Medicatie bij orthostatische hypotensie te overwegen
Medicatie is te overwegen bij patiënten vanaf 65 jaar met orthostatische hypotensie door een ernstige neurogene oorzaak. In zo’n geval werkt het bloeddrukregulatiesysteem onvoldoende door autonoom falen. Ook bij een niet-neurogene oorzaak is volgens de richtlijnen een medicamenteuze behandeling een optie. Dan moet er wel sprake zijn van invaliderende klachten ondanks de inzet van niet-medicamenteuze maatregelen.

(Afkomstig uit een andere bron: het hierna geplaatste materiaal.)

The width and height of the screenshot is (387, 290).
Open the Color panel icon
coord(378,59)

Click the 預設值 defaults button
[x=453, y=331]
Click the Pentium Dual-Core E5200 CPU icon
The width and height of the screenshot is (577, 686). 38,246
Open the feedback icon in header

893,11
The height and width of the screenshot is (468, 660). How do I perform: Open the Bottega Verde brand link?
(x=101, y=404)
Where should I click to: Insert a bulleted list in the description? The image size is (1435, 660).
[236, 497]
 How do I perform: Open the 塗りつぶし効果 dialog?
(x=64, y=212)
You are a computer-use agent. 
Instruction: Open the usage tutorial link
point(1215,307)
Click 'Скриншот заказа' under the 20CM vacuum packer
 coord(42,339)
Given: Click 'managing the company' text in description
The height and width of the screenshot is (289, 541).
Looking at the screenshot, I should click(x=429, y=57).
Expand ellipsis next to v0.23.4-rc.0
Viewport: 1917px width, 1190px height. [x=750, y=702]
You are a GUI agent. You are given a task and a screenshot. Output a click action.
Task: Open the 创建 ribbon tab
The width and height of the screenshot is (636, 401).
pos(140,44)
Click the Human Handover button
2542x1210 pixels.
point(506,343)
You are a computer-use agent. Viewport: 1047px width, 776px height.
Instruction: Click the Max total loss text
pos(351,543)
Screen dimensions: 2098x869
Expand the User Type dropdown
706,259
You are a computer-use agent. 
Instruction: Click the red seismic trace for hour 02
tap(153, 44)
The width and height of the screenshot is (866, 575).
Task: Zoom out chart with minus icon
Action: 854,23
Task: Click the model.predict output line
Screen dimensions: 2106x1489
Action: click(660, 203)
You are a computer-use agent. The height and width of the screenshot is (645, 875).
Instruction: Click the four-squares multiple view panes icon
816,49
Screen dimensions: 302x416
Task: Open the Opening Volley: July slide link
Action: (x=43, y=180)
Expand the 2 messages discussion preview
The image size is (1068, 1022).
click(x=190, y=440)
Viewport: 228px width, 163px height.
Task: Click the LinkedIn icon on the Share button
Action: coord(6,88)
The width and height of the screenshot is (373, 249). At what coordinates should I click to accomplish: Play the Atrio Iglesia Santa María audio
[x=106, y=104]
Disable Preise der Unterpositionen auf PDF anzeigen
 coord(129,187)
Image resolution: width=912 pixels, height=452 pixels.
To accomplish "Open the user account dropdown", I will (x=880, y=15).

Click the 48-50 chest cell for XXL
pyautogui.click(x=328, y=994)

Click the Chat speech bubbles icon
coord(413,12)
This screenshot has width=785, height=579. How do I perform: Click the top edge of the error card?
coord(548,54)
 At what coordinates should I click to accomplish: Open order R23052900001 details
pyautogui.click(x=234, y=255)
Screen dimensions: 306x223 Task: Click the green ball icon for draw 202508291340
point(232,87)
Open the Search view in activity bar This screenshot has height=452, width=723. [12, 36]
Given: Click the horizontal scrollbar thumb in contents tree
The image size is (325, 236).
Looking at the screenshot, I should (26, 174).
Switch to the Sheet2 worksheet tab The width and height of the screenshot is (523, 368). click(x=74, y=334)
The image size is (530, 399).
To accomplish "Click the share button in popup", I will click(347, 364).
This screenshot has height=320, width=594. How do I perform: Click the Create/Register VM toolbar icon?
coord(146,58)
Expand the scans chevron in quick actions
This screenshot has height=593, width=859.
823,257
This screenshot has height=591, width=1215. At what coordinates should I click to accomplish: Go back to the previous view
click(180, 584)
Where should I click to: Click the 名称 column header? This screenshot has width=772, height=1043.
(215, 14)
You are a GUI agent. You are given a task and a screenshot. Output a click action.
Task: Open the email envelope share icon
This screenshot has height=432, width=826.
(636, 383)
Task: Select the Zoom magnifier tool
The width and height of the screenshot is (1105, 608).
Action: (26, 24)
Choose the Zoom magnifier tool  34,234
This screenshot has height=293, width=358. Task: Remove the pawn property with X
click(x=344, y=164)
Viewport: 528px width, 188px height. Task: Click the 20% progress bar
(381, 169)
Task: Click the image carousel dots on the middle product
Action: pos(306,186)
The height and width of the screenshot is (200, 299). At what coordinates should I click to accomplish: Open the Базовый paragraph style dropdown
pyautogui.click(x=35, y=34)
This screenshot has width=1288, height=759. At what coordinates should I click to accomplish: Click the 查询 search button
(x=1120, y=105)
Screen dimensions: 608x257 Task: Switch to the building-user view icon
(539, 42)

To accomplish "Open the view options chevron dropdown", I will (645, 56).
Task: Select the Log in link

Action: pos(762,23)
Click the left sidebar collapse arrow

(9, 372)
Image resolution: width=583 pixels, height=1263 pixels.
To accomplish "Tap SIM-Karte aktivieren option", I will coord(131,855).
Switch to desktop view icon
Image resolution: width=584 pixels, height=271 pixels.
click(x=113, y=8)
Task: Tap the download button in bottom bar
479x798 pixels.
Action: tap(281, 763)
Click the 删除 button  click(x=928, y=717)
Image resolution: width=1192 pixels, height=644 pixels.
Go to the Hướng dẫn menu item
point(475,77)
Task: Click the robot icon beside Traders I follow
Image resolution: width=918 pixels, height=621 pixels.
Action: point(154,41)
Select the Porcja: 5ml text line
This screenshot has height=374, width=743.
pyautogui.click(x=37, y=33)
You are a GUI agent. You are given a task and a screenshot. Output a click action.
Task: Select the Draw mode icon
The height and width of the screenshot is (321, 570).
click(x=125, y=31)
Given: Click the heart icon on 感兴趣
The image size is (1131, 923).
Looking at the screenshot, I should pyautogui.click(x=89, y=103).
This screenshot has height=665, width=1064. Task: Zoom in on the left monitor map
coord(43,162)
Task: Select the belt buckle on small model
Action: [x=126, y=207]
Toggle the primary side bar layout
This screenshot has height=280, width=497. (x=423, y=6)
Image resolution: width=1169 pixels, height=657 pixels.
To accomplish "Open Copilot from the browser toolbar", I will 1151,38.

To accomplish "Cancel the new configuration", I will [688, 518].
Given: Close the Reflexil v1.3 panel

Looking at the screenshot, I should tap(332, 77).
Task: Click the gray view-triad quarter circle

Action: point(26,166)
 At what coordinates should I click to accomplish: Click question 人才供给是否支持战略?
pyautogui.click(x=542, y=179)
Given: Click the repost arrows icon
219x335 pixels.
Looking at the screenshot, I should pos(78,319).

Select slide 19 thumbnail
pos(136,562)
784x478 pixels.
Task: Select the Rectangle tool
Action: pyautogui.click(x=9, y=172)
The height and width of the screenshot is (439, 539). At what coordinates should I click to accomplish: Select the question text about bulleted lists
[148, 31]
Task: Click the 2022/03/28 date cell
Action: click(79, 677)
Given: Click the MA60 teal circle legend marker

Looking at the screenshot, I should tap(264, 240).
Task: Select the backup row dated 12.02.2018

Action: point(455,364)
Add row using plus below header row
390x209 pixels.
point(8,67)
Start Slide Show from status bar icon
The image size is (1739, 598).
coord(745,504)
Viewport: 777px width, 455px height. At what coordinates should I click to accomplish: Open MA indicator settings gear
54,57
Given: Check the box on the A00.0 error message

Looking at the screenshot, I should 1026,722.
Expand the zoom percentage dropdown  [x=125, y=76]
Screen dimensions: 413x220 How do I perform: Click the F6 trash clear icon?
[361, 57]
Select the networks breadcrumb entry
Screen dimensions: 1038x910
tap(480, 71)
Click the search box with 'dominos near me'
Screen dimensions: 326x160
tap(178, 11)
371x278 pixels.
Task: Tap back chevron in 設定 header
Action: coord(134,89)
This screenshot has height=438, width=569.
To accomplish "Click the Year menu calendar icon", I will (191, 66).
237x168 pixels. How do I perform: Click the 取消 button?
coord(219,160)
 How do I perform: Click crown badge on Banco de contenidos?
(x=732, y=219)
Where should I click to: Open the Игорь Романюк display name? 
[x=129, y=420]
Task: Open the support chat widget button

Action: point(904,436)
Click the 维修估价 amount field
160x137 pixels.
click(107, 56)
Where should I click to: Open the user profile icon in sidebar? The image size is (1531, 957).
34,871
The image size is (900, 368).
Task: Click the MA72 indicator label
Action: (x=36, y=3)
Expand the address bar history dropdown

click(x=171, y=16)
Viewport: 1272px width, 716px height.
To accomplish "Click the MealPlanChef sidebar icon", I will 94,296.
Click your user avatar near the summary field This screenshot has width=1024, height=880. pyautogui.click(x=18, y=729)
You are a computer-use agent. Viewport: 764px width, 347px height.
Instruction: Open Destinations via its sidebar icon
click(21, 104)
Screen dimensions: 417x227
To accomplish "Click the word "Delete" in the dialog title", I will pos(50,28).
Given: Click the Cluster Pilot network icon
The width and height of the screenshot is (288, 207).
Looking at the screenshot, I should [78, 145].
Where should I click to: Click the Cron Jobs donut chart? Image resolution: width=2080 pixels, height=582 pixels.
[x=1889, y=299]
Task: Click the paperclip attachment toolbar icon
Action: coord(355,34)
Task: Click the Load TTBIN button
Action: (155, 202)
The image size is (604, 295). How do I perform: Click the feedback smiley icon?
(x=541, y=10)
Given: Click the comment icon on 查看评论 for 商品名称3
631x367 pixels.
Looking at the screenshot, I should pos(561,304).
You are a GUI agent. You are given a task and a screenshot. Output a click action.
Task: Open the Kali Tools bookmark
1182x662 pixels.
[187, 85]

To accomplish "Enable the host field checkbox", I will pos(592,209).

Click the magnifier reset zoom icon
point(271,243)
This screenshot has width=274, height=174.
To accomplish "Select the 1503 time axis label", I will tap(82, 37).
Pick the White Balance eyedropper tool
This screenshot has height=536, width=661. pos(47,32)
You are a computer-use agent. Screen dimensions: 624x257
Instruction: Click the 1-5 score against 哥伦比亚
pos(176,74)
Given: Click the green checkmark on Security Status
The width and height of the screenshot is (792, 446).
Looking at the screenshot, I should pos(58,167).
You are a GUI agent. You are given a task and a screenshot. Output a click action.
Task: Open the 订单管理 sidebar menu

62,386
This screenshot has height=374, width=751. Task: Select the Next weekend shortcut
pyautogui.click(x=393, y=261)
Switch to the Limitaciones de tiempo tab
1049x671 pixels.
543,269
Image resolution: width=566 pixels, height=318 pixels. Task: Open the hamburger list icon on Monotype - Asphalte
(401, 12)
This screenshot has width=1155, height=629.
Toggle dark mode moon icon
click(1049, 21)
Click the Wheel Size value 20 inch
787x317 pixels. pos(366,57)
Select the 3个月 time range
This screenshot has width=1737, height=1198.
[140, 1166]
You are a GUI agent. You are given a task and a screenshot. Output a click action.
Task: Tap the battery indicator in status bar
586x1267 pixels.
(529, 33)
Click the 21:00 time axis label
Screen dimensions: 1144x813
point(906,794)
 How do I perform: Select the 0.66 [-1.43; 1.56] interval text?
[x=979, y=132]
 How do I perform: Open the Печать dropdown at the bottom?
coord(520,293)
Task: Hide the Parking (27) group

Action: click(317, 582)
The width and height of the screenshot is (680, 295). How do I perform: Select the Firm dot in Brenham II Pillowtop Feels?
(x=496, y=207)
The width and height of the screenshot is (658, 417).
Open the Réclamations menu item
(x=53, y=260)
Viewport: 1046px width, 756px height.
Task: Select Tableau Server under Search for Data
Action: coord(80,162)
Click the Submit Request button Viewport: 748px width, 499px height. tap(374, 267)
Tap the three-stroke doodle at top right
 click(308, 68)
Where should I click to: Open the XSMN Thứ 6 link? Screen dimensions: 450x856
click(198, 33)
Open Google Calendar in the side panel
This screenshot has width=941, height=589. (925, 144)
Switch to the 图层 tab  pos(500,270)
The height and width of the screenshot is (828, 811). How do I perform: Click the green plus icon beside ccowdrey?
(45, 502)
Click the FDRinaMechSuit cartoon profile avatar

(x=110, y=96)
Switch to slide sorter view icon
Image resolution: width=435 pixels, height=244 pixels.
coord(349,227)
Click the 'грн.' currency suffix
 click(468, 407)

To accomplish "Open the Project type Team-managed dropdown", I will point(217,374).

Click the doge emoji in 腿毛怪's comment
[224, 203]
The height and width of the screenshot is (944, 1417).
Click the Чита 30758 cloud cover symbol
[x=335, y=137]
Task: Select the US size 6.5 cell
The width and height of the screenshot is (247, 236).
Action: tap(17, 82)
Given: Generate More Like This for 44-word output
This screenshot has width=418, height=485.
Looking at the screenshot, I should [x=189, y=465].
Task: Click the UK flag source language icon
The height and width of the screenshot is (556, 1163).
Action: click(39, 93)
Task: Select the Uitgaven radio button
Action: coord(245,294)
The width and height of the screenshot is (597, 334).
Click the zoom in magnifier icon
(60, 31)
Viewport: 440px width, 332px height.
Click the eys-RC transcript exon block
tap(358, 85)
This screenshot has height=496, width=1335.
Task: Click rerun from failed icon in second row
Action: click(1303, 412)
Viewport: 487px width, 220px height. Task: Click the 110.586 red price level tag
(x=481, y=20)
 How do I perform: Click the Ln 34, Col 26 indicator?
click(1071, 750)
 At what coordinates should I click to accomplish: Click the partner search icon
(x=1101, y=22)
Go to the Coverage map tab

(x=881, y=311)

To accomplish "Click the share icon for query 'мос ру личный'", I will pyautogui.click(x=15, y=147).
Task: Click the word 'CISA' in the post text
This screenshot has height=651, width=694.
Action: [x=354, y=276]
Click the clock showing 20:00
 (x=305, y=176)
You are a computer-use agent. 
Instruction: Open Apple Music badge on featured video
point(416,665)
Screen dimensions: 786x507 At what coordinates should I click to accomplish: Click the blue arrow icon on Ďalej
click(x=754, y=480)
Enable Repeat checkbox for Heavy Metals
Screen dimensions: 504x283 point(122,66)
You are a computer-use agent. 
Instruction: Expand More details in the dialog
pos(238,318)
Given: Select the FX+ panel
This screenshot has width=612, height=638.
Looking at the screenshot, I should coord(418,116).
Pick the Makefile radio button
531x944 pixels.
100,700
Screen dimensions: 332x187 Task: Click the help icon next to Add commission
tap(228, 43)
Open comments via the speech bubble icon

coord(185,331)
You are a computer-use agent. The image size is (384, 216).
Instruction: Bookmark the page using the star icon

Bij ouderen met orthostatische hypotensie en hypertensie adviseren de richtlijnen te overwegen de dosering van antihypertensiva stapsgewijs te verhogen. Het doel hiervan is de klachten van de orthostatische hypotensie te verbeteren, aangezien een hoge bloeddruk meer bloeddrukdaling kan geven bij het opstaan. Benadrukt wordt dat het gaat om maatwerk en dat de behandelaar de symptomen zorgvuldig moet blijven monitoren.
Verdelen over de dag
Mensen vanaf 65 jaar die een alfablokker, bètablokker, diureticum of een calciumantagonist als diltiazem of verapamil gebruiken zouden kunnen overstappen naar een bloeddrukverlager met een gunstiger bijwerkingenprofiel. Hiervoor worden ACE-remmers en AT-II-antagonisten als opties genoemd. Daarnaast kan het helpen medicatie die mogelijk orthostatische hypotensie veroorzaakt te verdelen over de dag. Op die manier kan de patiënt een stabielere bloeddruk over de dag bereiken.
De niet-medicamenteuze opties zijn de eerste stap in de behandeling. Mensen zouden onder meer therapeutische elastische kousen kunnen gebruiken, voldoende vocht en zout moeten innemen en alcohol vermijden.